### Try it
Exactly as written, output the lines below starting from the first and ending with the line that contains "This screenshot has height=366, width=501."; omit pictures.

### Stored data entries
——

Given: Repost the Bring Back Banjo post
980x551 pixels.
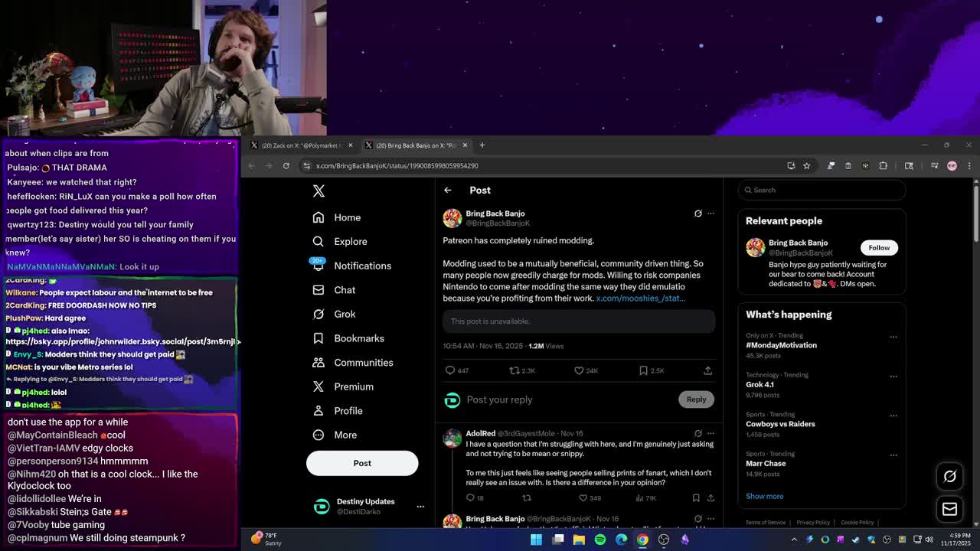Looking at the screenshot, I should (x=515, y=370).
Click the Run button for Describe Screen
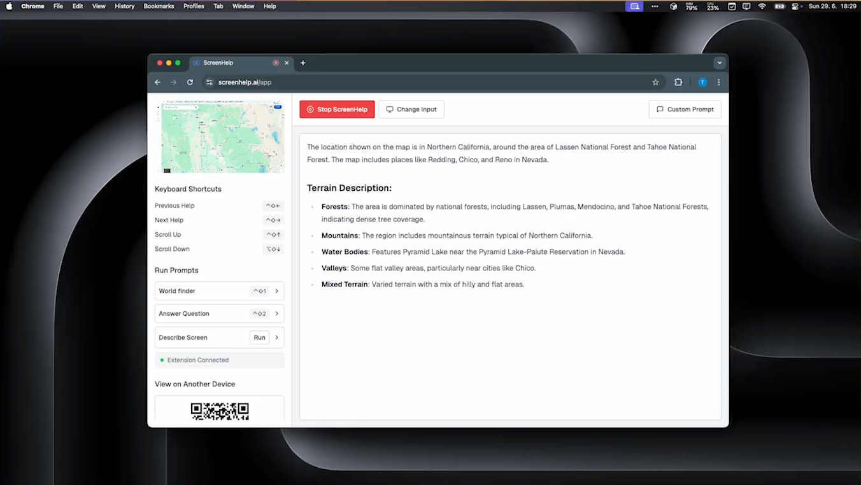 (259, 337)
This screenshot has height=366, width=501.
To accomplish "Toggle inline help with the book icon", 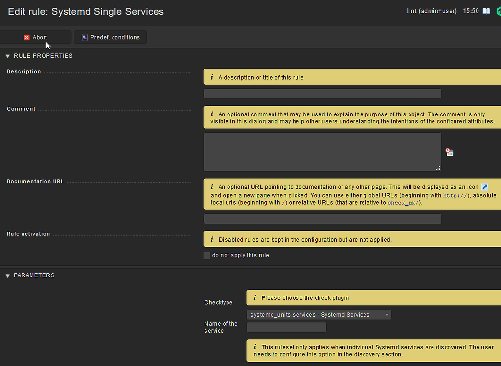I will [x=486, y=11].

——

### Finished task
Given: Repost the Bring Back Banjo post
980x551 pixels.
Looking at the screenshot, I should (x=515, y=370).
Click the Run button for Describe Screen
 (259, 337)
This screenshot has height=366, width=501.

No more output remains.